September 9, 2013
Cato’s Misguided All-or-Nothing Worldview
A recent report by the Cato Institute arguing that the economic safety net discourages people from working is littered with flaws and founded on assumptions that are simply not true.
In The Work versus Welfare Trade-Off: 2013, Cato contends that the combined value of benefits it collectively calls “welfare” is greater than what people would make working full time at a minimum wage job. But to reach that conclusion, it assumes that poor families where neither parent is working receive every benefit on the books. In contrast, it assumes working poor families receive no help at all. Turns out both of these “all or nothing” assumptions are false.
In reality, changes to the nation’s safety net laws over the past 30 years mean these programs now do much more to promote work and support low-income working families and much less to help poor families in which parents are out of work
Overstating Benefits
Not all poor families qualify for and receive every single benefit in the safety net. That’s because each service is separate, with different purposes and different rules for who is eligible. For example, in Virginia, just 1 in 3 families living below the official poverty line receive services through Temporary Assistance for Needy Families (TANF). That means two-thirds of those living in poverty are not receiving this particular benefit.
Cato claims that families getting TANF also get assistance from several other services that help put food on the table, pay the rent, and provide affordable health insurance. While some families might, the reality is that not all of them do. In fact, over the last few years, only a small number of families received both TANF and housing assistance or TANF and assistance with buying food at the grocery store.

> SUPPLIED INFORMATION:

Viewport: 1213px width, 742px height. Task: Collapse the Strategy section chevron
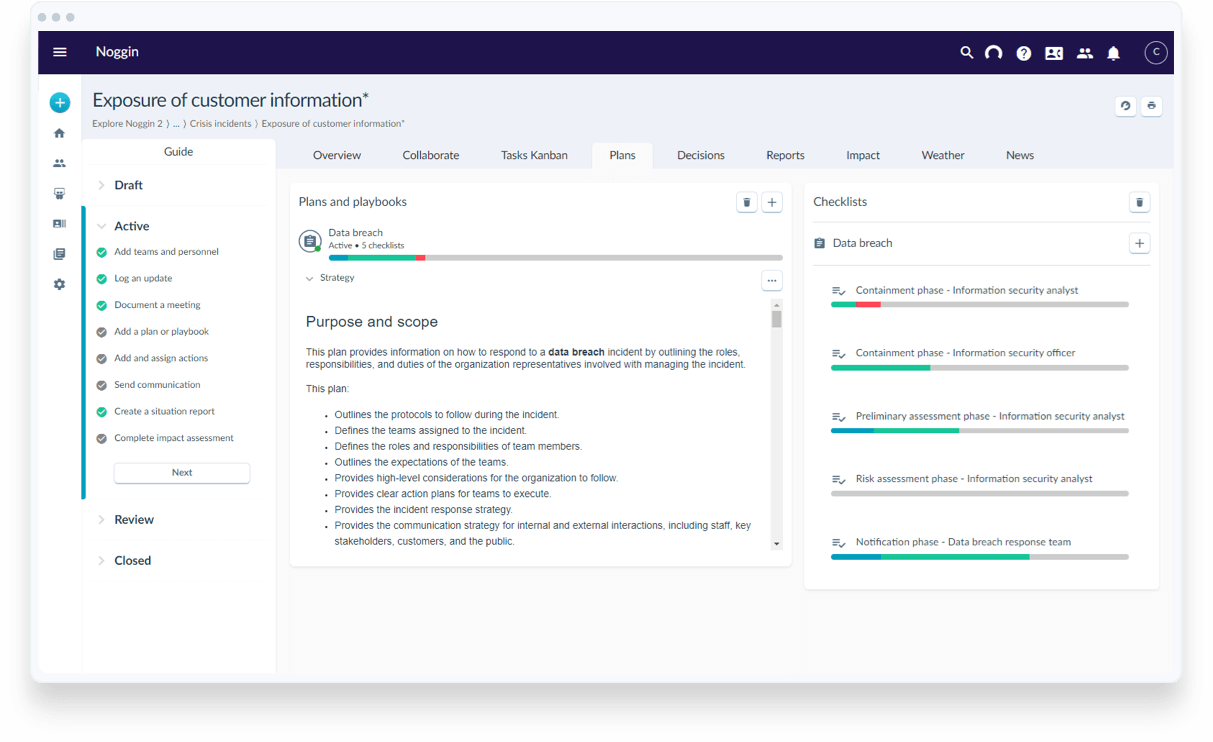click(x=310, y=279)
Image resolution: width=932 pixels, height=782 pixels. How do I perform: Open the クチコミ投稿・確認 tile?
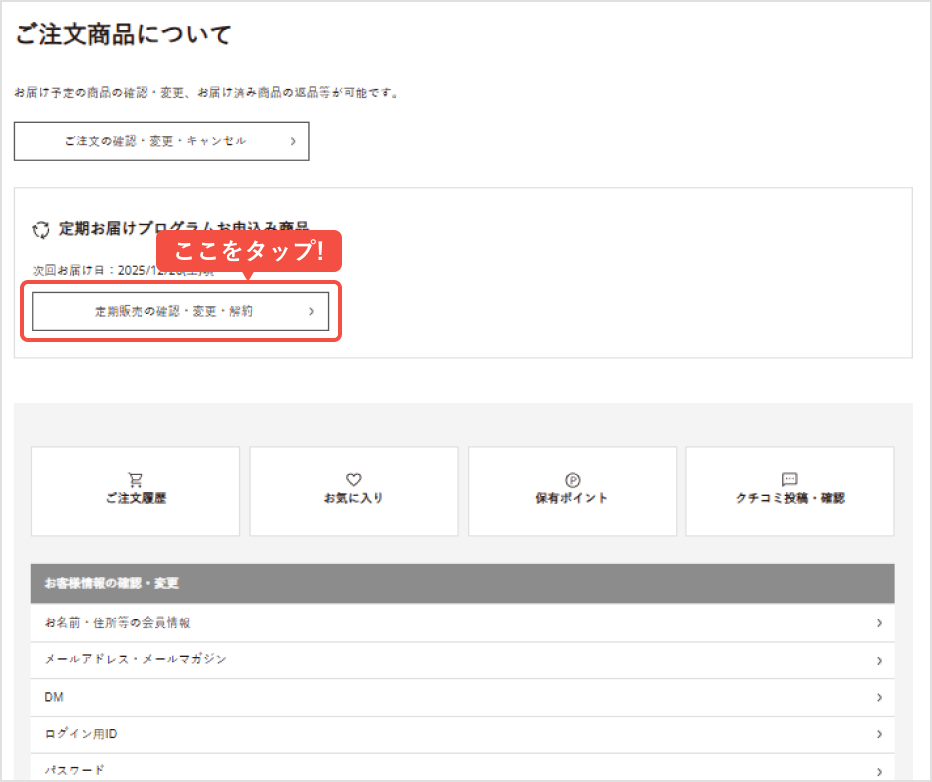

> WORK REQUEST A:
Answer these questions using the article on the Cato welfare report:
(i) What is the title of the Cato Institute report?
(ii) In Virginia, what share of families below the official poverty line receive services through TANF?
(iii) What does the report assume about the help working poor families receive?
> WORK REQUEST B: Carry on the article about the Cato welfare report from the point where it ends.
The material has no part in this work.

> ANSWER SPACE A:
(i) The Work versus Welfare Trade-Off: 2013
(ii) 1 in 3
(iii) That they receive no help at all.

> ANSWER SPACE B:
Working and Still Poor
Cato also incorrectly assumes that the services it singled out are only available to people who are unemployed. But that’s false, too.
All of the safety net services Cato includes in its report are available to working families. For example, more than 86 percent of children who get health insurance through Medicaid or the Children’s Health Insurance Program (called FAMIS in Virginia) were living in working families, based on the most recent data. But the jobs those families rely on are not the kind that pay enough to make ends meet.
Likewise, more than half of able-bodied workers with children who get help putting food on the table through the Supplemental Nutrition Assistance Program (formerly called food stamps) are working.
Throughout the recession and the recovery, the safety net has helped families keep their heads above water so they can stay employed or just stay afloat until their next job. To conclude that the safety net discourages work grossly exaggerates the benefits that low-income families receive and misrepresents who they are.